Some of the kids that I saw on that trip would be my competition on the ATP Tour a couple of years later, but there was one kid who caught my eye at the first tournament in Torino, Italy. I did not know who he was, but I knew that if I played him, I may not have gotten games off of him. He was that good and not only that, he was a year younger than me. This guy was built like a monster from his upper body to his legs and he was sliding on these red clay courts like no other fifteen year old I had ever seen. I thought I was pretty good at sixteen years old. I was top five in the United States in the 16 and under division and already had some low level professional experience.
The boy’s name was Janko Tipsarevic from Serbia and thank goodness I did not play him on this trip because I was very certain this guy was much better than me. I ended up taking a beating my second week in Milan, Italy from a guy from Switzerland (not Roger). I lost 6-1, 6-1 to this guy and I thought I played well. I was sliding well on the red clay and ripping the ball heavy and I got a lesson in about an hour. This was my “ah ha” moment, that I needed to become much better if I had any chance of playing against the best players in the world on the ATP Tour.

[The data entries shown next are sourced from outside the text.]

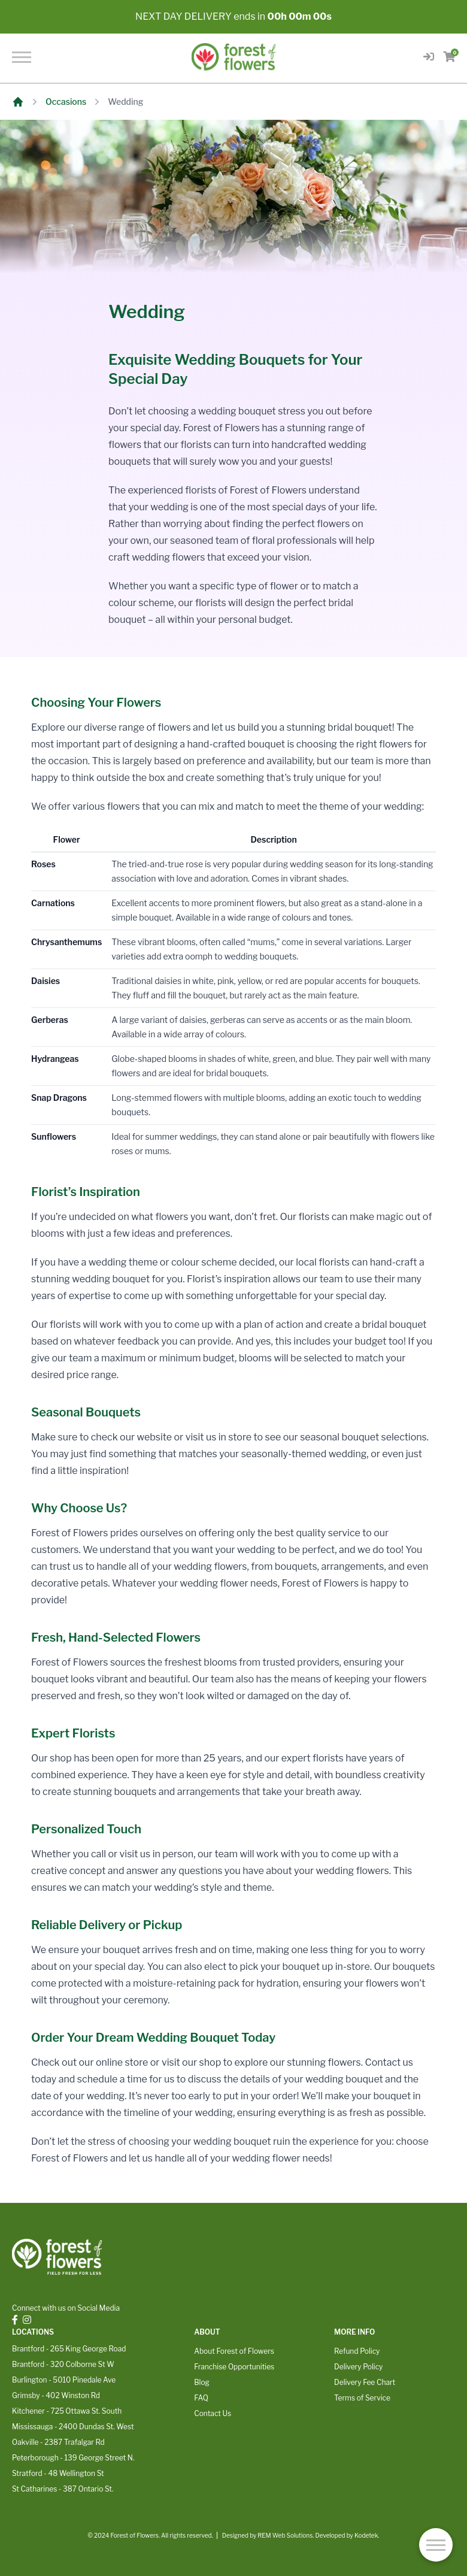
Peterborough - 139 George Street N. (73, 2457)
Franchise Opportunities (234, 2366)
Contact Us (212, 2413)
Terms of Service (362, 2397)
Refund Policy (357, 2351)
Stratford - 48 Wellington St (58, 2473)
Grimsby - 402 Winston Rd (56, 2395)
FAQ (201, 2397)
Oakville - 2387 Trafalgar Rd (58, 2442)
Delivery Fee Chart (364, 2382)
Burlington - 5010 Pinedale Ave (64, 2379)
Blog (202, 2382)
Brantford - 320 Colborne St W (63, 2364)
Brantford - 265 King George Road (69, 2348)
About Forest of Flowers (234, 2351)
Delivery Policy (358, 2366)
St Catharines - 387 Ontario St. (62, 2488)
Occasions (66, 101)
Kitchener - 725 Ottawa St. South (67, 2411)
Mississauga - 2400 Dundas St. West (73, 2426)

Fast forward a couple of years to 2001 and many tough hours of training later plus a semester of college tennis at the University of Miami. I met Janko Tipsarevic in the second round of the Orange Bowl boys 18 and under, played on Key Biscayne, where the Miami Open aka the Sony Ericsson professional tournament is played. I knew who he was but he had no idea who I was. He was the number two junior player in the world and at seventeen years old he already had extensive professional experience.
I had little to no world junior ranking because that was an area I never pursued. I was one of the top juniors in the United States and I had a little bit of professional experience, but not much. On paper, he should have smoked me and he probably believed that he should have. We start our five minute warm-up and he is warming up with his shoes untied. Talk about no respect for me! I looked at his shoes and then him, and it gave me more determination to beat him, which I did in a long tough three set match.
The moral of the story is that you should never underestimate anyone, even if you have never heard of them or seen them. There are players that are phenomenal all around the world and they are very good, but if you put in the extremely hard yards and train focused you could be a top player. There is no one right way to get there except by training hard and with a purpose. We had two totally different paths between our junior careers and professional careers, but I guarantee he was working his tail off in Serbia trying to make it on the ATP Tour.
I ended up playing Janko Tipsarevic in a challenger in California when he was ranked around 140 on the ATP Tour and I beat him again. His shoes were tied this time in the warm-up.